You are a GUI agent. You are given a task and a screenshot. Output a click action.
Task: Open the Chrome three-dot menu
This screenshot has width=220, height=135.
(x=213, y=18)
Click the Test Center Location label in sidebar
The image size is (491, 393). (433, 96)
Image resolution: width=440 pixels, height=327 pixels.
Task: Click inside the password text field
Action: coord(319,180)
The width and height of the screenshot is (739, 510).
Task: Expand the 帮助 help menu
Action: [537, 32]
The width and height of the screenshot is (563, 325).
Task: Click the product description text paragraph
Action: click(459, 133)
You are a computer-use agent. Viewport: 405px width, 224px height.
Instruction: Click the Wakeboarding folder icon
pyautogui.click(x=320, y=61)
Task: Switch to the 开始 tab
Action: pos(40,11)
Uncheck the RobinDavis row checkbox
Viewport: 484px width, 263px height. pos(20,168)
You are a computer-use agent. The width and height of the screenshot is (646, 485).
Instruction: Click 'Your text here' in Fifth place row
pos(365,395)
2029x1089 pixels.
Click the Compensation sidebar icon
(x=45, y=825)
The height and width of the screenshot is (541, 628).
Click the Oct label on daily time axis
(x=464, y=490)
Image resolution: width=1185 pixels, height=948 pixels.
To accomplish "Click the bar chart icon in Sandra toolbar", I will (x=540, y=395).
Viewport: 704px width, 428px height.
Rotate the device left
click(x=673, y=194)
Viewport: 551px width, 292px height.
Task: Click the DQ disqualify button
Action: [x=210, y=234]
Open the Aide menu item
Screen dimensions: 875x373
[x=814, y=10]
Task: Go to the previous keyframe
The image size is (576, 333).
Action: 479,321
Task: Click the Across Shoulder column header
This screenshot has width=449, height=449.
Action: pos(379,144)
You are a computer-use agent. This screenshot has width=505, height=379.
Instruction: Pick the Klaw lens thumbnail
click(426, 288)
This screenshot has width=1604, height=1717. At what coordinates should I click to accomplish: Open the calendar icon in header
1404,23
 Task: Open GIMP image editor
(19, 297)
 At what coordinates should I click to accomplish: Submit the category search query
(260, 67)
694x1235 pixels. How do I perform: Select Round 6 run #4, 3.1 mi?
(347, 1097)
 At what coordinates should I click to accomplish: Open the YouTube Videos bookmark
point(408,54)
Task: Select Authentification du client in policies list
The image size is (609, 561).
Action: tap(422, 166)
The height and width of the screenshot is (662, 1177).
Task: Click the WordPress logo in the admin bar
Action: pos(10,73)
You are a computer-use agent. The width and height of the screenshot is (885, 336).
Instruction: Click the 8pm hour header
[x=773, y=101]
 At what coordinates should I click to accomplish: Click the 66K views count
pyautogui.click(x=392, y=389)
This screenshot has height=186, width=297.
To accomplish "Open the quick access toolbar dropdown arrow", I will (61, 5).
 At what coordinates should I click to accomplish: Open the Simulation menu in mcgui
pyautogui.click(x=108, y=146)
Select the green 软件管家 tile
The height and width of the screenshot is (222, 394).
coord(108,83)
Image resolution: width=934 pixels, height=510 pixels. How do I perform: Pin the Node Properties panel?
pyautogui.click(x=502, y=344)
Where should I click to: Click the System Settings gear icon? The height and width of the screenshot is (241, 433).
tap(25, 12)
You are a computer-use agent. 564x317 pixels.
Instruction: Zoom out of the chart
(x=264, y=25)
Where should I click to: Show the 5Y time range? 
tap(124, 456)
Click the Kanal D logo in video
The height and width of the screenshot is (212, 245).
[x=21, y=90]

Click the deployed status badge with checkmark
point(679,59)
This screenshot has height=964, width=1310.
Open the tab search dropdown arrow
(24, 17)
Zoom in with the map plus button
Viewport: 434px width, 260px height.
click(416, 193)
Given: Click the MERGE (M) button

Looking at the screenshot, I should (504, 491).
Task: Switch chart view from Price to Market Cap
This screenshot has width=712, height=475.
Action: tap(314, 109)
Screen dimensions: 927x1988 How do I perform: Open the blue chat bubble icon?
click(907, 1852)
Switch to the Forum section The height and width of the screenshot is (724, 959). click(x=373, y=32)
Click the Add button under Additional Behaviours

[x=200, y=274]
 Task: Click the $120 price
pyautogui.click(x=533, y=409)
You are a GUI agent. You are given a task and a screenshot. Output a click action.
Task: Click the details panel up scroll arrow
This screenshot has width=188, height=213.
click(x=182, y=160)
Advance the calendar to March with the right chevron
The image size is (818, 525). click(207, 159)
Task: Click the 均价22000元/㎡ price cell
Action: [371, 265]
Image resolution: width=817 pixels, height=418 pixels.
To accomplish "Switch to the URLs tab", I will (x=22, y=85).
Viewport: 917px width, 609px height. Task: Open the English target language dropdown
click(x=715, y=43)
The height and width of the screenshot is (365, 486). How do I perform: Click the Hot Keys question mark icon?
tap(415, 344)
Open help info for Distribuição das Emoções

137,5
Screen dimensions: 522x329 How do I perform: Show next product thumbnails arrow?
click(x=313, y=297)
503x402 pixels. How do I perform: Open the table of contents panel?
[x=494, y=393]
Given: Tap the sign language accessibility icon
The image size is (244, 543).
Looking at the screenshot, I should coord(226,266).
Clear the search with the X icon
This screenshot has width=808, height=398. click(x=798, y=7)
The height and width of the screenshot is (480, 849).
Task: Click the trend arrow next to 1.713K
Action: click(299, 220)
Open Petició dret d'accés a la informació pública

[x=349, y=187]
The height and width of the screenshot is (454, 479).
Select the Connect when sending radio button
•••
[Short problem]
Put every line of the material above into a JSON list of strings, with one string per line and blank lines omitted.

[Expected answer]
[
  "You are a GUI agent. You are given a task and a screenshot. Output a click action.",
  "Task: Open the Chrome three-dot menu",
  "This screenshot has width=220, height=135.",
  "(x=213, y=18)",
  "Click the Test Center Location label in sidebar",
  "The image size is (491, 393). (433, 96)",
  "Image resolution: width=440 pixels, height=327 pixels.",
  "Task: Click inside the password text field",
  "Action: coord(319,180)",
  "The width and height of the screenshot is (739, 510).",
  "Task: Expand the 帮助 help menu",
  "Action: [537, 32]",
  "The width and height of the screenshot is (563, 325).",
  "Task: Click the product description text paragraph",
  "Action: click(459, 133)",
  "You are a computer-use agent. Viewport: 405px width, 224px height.",
  "Instruction: Click the Wakeboarding folder icon",
  "pyautogui.click(x=320, y=61)",
  "Task: Switch to the 开始 tab",
  "Action: pos(40,11)",
  "Uncheck the RobinDavis row checkbox",
  "Viewport: 484px width, 263px height. pos(20,168)",
  "You are a computer-use agent. The width and height of the screenshot is (646, 485).",
  "Instruction: Click 'Your text here' in Fifth place row",
  "pos(365,395)",
  "2029x1089 pixels.",
  "Click the Compensation sidebar icon",
  "(x=45, y=825)",
  "The height and width of the screenshot is (541, 628).",
  "Click the Oct label on daily time axis",
  "(x=464, y=490)",
  "Image resolution: width=1185 pixels, height=948 pixels.",
  "To accomplish \"Click the bar chart icon in Sandra toolbar\", I will (x=540, y=395).",
  "Viewport: 704px width, 428px height.",
  "Rotate the device left",
  "click(x=673, y=194)",
  "Viewport: 551px width, 292px height.",
  "Task: Click the DQ disqualify button",
  "Action: [x=210, y=234]",
  "Open the Aide menu item",
  "Screen dimensions: 875x373",
  "[x=814, y=10]",
  "Task: Go to the previous keyframe",
  "The image size is (576, 333).",
  "Action: 479,321",
  "Task: Click the Across Shoulder column header",
  "This screenshot has width=449, height=449.",
  "Action: pos(379,144)",
  "You are a computer-use agent. This screenshot has width=505, height=379.",
  "Instruction: Pick the Klaw lens thumbnail",
  "click(426, 288)",
  "This screenshot has width=1604, height=1717. At what coordinates should I click to accomplish: Open the calendar icon in header",
  "1404,23",
  " Task: Open GIMP image editor",
  "(19, 297)",
  " At what coordinates should I click to accomplish: Submit the category search query",
  "(260, 67)",
  "694x1235 pixels. How do I perform: Select Round 6 run #4, 3.1 mi?",
  "(347, 1097)",
  " At what coordinates should I click to accomplish: Open the YouTube Videos bookmark",
  "point(408,54)",
  "Task: Select Authentification du client in policies list",
  "The image size is (609, 561).",
  "Action: tap(422, 166)",
  "The height and width of the screenshot is (662, 1177).",
  "Task: Click the WordPress logo in the admin bar",
  "Action: pos(10,73)",
  "You are a computer-use agent. The width and height of the screenshot is (885, 336).",
  "Instruction: Click the 8pm hour header",
  "[x=773, y=101]",
  " At what coordinates should I click to accomplish: Click the 66K views count",
  "pyautogui.click(x=392, y=389)",
  "This screenshot has height=186, width=297.",
  "To accomplish \"Open the quick access toolbar dropdown arrow\", I will (61, 5).",
  " At what coordinates should I click to accomplish: Open the Simulation menu in mcgui",
  "pyautogui.click(x=108, y=146)",
  "Select the green 软件管家 tile",
  "The height and width of the screenshot is (222, 394).",
  "coord(108,83)",
  "Image resolution: width=934 pixels, height=510 pixels. How do I perform: Pin the Node Properties panel?",
  "pyautogui.click(x=502, y=344)",
  "Where should I click to: Click the System Settings gear icon? The height and width of the screenshot is (241, 433).",
  "tap(25, 12)",
  "You are a computer-use agent. 564x317 pixels.",
  "Instruction: Zoom out of the chart",
  "(x=264, y=25)",
  "Where should I click to: Show the 5Y time range? ",
  "tap(124, 456)",
  "Click the Kanal D logo in video",
  "The height and width of the screenshot is (212, 245).",
  "[x=21, y=90]",
  "Click the deployed status badge with checkmark",
  "point(679,59)",
  "This screenshot has height=964, width=1310.",
  "Open the tab search dropdown arrow",
  "(24, 17)",
  "Zoom in with the map plus button",
  "Viewport: 434px width, 260px height.",
  "click(416, 193)",
  "Given: Click the MERGE (M) button",
  "Looking at the screenshot, I should (504, 491).",
  "Task: Switch chart view from Price to Market Cap",
  "This screenshot has width=712, height=475.",
  "Action: tap(314, 109)",
  "Screen dimensions: 927x1988 How do I perform: Open the blue chat bubble icon?",
  "click(907, 1852)",
  "Switch to the Forum section The height and width of the screenshot is (724, 959). click(x=373, y=32)",
  "Click the Add button under Additional Behaviours",
  "[x=200, y=274]",
  " Task: Click the $120 price",
  "pyautogui.click(x=533, y=409)",
  "You are a GUI agent. You are given a task and a screenshot. Output a click action.",
  "Task: Click the details panel up scroll arrow",
  "This screenshot has width=188, height=213.",
  "click(x=182, y=160)",
  "Advance the calendar to March with the right chevron",
  "The image size is (818, 525). click(207, 159)",
  "Task: Click the 均价22000元/㎡ price cell",
  "Action: [371, 265]",
  "Image resolution: width=817 pixels, height=418 pixels.",
  "To accomplish \"Switch to the URLs tab\", I will (x=22, y=85).",
  "Viewport: 917px width, 609px height. Task: Open the English target language dropdown",
  "click(x=715, y=43)",
  "The height and width of the screenshot is (365, 486). How do I perform: Click the Hot Keys question mark icon?",
  "tap(415, 344)",
  "Open help info for Distribuição das Emoções",
  "137,5",
  "Screen dimensions: 522x329 How do I perform: Show next product thumbnails arrow?",
  "click(x=313, y=297)",
  "503x402 pixels. How do I perform: Open the table of contents panel?",
  "[x=494, y=393]",
  "Given: Tap the sign language accessibility icon",
  "The image size is (244, 543).",
  "Looking at the screenshot, I should coord(226,266).",
  "Clear the search with the X icon",
  "This screenshot has width=808, height=398. click(x=798, y=7)",
  "The height and width of the screenshot is (480, 849).",
  "Task: Click the trend arrow next to 1.713K",
  "Action: click(299, 220)",
  "Open Petició dret d'accés a la informació pública",
  "[x=349, y=187]",
  "The height and width of the screenshot is (454, 479).",
  "Select the Connect when sending radio button"
]